A prospective hip arthroscopy registry was utilized to evaluate 243 patients who underwent arthroscopic surgery to correct FAI. Femoral version and the McKibbin index were measured prospectively on preoperative computed tomography scans. Disease-specific, patient-reported outcomes included the modified Harris hip score (mHHS) and the Hip Outcome Score (HOS) ADL (Activities of Daily Living) and Sports subscales. Disease impact on quality of life was determined with use of the International Hip Outcome Tool (iHOT-33). Comparative analyses were used to evaluate the impact of femoral version on changes in patient-reported outcome scores; multiple regression was used to adjust for potential confounders.

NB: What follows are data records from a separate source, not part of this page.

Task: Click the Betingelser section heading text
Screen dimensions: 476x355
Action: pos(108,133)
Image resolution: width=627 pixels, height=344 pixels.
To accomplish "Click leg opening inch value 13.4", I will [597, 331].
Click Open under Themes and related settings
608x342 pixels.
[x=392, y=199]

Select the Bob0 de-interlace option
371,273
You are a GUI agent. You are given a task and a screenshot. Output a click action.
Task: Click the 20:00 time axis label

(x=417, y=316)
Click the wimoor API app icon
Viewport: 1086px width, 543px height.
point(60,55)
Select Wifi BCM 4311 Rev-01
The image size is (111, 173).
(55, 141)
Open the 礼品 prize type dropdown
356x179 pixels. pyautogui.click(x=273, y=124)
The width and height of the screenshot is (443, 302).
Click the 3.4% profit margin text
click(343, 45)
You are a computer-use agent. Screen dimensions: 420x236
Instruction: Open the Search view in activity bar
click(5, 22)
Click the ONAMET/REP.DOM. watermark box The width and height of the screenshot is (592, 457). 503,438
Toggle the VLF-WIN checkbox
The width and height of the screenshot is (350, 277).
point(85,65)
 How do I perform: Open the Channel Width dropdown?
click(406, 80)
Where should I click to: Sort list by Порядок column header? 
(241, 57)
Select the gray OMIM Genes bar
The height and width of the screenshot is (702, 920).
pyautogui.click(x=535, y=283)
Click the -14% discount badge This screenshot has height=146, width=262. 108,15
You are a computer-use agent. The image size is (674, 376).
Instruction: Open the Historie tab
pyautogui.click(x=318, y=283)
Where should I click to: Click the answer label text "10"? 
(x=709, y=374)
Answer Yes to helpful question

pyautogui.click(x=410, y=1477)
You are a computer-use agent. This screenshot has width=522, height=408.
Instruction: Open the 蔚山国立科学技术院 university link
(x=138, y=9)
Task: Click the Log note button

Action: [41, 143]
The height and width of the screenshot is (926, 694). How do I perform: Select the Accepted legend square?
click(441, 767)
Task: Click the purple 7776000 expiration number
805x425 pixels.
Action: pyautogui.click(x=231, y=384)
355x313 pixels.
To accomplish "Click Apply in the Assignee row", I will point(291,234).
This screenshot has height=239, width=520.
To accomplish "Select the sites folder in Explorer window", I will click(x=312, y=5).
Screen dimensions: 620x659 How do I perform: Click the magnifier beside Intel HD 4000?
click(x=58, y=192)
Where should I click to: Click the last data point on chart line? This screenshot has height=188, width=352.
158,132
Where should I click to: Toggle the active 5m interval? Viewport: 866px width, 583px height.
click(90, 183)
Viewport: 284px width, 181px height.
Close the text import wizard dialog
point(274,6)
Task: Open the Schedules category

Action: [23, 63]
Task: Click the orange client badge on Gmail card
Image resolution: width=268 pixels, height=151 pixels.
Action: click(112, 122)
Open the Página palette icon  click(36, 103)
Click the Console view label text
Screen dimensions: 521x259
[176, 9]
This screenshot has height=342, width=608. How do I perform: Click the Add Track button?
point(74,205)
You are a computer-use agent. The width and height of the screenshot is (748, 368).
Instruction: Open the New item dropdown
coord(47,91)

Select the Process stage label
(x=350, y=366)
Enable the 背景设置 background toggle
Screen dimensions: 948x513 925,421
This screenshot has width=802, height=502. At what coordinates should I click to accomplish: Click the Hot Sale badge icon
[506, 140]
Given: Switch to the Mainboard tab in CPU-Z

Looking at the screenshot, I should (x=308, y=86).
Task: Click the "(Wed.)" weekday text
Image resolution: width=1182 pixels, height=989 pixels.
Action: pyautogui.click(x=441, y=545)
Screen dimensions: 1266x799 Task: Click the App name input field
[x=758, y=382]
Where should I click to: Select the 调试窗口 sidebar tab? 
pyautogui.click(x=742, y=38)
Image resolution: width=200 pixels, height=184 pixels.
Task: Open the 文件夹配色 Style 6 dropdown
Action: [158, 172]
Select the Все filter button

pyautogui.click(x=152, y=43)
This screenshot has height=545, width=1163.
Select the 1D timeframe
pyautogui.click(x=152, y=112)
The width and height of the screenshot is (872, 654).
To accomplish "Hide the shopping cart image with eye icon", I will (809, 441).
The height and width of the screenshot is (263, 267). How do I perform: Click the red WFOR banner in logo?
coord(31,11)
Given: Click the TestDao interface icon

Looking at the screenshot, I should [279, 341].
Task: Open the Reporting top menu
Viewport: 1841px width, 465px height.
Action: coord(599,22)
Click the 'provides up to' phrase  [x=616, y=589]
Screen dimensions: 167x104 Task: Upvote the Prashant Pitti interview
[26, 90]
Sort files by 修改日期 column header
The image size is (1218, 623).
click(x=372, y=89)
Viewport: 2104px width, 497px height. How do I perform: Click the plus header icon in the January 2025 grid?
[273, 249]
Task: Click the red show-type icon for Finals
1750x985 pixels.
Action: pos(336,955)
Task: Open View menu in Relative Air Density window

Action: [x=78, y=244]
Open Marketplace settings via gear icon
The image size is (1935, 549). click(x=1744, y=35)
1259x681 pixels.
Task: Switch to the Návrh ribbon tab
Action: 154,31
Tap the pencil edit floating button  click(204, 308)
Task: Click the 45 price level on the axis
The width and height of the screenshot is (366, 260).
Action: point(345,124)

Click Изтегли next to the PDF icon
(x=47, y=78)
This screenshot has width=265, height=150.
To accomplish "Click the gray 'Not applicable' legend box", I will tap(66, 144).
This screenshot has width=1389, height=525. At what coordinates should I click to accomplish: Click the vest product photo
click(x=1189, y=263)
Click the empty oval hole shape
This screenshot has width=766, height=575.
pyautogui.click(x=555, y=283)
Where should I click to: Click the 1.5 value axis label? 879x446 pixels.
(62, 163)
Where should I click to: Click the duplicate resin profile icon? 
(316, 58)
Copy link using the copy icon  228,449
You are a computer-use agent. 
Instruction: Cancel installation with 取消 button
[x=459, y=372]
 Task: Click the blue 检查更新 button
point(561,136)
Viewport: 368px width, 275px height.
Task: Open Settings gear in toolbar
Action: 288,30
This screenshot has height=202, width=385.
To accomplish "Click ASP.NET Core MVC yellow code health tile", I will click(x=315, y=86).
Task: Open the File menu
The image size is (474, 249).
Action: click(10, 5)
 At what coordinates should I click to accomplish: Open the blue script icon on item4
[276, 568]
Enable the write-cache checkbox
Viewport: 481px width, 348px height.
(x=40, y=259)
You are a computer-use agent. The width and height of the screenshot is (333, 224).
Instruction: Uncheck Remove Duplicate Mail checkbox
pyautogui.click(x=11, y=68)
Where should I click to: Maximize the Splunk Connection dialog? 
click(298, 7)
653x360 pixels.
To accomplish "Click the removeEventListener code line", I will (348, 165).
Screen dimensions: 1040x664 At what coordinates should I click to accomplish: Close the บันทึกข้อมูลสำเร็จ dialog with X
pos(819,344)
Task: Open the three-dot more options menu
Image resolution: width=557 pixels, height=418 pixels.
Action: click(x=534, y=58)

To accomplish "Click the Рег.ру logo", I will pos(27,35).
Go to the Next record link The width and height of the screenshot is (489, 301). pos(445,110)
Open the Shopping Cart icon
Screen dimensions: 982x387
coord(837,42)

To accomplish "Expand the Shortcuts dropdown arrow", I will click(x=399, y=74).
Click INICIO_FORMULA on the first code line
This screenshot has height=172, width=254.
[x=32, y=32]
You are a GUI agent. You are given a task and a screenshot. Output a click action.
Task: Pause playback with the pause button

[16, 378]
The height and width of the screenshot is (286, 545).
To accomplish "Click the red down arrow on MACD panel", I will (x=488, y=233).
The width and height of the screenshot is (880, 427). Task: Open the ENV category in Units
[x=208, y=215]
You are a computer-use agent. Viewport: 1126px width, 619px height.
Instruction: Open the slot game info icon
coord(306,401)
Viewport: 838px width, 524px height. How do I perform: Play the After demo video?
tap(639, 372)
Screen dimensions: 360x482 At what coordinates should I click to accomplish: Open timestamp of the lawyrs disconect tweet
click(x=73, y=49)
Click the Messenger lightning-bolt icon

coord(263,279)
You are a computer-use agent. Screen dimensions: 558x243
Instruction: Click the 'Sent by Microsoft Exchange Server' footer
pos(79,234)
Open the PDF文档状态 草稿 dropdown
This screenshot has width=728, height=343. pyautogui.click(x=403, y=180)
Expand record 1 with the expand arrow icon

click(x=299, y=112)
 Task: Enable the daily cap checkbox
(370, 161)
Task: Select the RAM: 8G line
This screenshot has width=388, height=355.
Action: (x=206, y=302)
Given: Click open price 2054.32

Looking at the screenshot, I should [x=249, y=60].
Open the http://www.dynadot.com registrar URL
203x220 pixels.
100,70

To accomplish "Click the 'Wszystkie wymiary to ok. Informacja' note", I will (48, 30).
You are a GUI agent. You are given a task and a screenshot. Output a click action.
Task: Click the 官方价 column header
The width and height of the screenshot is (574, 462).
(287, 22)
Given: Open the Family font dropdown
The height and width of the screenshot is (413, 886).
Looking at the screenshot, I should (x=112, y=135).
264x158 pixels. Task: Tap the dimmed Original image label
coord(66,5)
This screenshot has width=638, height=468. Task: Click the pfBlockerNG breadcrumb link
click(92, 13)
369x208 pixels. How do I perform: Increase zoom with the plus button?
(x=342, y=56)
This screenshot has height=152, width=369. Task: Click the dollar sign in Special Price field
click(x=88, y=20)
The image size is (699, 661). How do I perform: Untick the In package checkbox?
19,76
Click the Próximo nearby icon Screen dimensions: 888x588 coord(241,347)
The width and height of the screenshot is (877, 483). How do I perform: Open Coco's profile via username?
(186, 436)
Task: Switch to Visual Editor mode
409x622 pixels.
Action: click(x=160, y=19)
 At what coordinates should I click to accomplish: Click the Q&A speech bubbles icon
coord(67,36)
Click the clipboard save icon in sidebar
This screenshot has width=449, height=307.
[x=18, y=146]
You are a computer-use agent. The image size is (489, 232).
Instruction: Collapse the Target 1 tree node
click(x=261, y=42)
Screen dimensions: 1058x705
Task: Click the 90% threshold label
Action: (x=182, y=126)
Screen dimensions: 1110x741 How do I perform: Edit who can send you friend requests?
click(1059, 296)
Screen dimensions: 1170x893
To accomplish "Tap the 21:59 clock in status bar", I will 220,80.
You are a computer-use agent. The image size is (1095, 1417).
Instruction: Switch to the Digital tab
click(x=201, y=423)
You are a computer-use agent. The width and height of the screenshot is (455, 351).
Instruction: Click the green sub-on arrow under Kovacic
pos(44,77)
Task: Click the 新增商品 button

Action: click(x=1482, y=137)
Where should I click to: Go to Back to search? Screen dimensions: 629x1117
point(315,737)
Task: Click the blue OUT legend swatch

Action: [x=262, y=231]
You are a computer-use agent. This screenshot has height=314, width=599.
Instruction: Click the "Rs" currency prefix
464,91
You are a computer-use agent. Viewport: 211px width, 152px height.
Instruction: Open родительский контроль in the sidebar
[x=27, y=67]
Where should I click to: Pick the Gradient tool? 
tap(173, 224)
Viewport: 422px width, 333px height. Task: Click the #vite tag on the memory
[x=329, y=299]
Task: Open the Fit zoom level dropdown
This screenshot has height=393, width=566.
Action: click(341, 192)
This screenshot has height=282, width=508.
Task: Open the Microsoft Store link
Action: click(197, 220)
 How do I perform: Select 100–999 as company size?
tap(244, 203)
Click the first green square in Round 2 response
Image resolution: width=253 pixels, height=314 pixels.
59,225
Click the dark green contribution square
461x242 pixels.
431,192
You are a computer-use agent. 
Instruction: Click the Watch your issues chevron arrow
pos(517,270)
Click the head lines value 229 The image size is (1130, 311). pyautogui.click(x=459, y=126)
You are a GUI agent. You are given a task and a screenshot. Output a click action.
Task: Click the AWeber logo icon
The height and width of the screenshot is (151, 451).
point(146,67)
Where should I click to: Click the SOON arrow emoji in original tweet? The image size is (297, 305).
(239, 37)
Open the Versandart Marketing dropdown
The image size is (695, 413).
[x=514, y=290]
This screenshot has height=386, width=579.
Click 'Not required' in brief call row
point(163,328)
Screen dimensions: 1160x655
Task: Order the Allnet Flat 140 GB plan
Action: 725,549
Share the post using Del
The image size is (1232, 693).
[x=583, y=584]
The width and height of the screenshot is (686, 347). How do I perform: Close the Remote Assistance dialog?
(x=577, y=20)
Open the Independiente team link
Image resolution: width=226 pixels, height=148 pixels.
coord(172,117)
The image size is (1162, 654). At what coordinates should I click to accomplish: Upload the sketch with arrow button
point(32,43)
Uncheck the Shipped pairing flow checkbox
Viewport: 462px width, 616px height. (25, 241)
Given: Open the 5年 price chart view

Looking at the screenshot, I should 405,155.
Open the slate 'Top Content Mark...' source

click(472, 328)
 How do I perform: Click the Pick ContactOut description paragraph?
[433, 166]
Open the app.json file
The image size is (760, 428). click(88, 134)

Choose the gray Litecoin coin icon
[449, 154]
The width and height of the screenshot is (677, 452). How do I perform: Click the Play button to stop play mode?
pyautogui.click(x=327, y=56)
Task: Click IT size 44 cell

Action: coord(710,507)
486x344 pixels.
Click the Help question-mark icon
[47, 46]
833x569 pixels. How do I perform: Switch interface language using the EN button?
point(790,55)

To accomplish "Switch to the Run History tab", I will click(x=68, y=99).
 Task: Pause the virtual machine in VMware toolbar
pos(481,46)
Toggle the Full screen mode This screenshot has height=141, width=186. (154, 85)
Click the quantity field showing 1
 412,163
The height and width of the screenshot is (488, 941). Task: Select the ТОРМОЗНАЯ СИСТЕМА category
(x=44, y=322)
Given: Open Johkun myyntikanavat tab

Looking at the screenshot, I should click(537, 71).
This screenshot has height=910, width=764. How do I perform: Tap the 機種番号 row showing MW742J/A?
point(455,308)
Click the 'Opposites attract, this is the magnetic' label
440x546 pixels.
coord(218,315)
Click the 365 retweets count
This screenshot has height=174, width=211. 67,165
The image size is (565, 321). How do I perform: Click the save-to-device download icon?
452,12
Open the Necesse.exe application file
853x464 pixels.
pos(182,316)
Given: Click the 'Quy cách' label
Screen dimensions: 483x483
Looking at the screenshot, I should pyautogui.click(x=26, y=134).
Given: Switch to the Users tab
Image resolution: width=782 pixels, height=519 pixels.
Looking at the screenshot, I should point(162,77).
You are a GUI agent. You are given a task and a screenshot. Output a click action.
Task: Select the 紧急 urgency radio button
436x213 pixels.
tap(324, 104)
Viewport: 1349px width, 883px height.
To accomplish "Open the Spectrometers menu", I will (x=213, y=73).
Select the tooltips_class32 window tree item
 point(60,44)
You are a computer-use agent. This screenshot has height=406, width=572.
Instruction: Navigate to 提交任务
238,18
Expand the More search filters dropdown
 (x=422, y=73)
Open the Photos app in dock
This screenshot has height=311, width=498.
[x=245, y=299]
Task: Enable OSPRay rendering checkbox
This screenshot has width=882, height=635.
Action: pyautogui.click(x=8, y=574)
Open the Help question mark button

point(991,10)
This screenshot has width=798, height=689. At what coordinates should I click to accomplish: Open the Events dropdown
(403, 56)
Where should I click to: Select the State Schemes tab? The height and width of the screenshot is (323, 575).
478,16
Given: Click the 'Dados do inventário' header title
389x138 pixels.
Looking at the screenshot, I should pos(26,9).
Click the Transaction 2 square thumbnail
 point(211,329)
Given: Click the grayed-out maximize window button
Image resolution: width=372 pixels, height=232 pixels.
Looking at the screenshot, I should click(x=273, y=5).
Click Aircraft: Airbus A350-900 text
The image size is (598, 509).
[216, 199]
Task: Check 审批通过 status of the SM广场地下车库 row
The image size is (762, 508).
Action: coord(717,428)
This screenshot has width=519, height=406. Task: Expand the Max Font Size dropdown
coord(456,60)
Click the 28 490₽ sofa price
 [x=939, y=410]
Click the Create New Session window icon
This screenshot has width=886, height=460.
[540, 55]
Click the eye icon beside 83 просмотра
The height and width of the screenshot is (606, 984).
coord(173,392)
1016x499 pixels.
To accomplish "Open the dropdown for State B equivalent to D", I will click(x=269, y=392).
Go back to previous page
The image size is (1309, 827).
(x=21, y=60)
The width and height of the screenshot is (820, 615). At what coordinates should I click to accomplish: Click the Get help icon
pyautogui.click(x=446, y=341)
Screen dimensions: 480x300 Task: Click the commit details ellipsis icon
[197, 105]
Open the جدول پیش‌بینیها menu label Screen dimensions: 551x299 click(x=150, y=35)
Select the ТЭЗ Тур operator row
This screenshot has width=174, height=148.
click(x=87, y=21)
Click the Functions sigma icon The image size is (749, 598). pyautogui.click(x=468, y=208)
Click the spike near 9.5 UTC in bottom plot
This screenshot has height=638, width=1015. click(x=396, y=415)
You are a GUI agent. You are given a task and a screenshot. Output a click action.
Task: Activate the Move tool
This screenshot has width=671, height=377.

The patient cohort contained 243 patients (123 female and 120 male) with a mean age of 29.2 years and a mean postoperative follow-up of twenty-one months (range, twelve to forty-two months). The cohort experienced significant improvements (p < 0.001) in all patient-reported outcome measures, with most patients improving by at least the minimal clinically important difference for all of these measures. The mean improvement was 20 points for the mHHS, 15 for the HOS ADL, 23 for the HOS Sports, and 23 for the iHOT-33. When stratified by femoral version, the postoperative improvements in patients with relative femoral retroversion (<5° anteversion) were clinically important but of significantly smaller magnitude than those in the other version groups. We did not find any associations between the McKibbin index and any patient-reported outcomes.
Although clinically important improvements can be expected after arthroscopic FAI surgery in all femoral version groups, patients with relative femoral retroversion (<5° femoral anteversion) may experience less improvement than those with normal or increased version.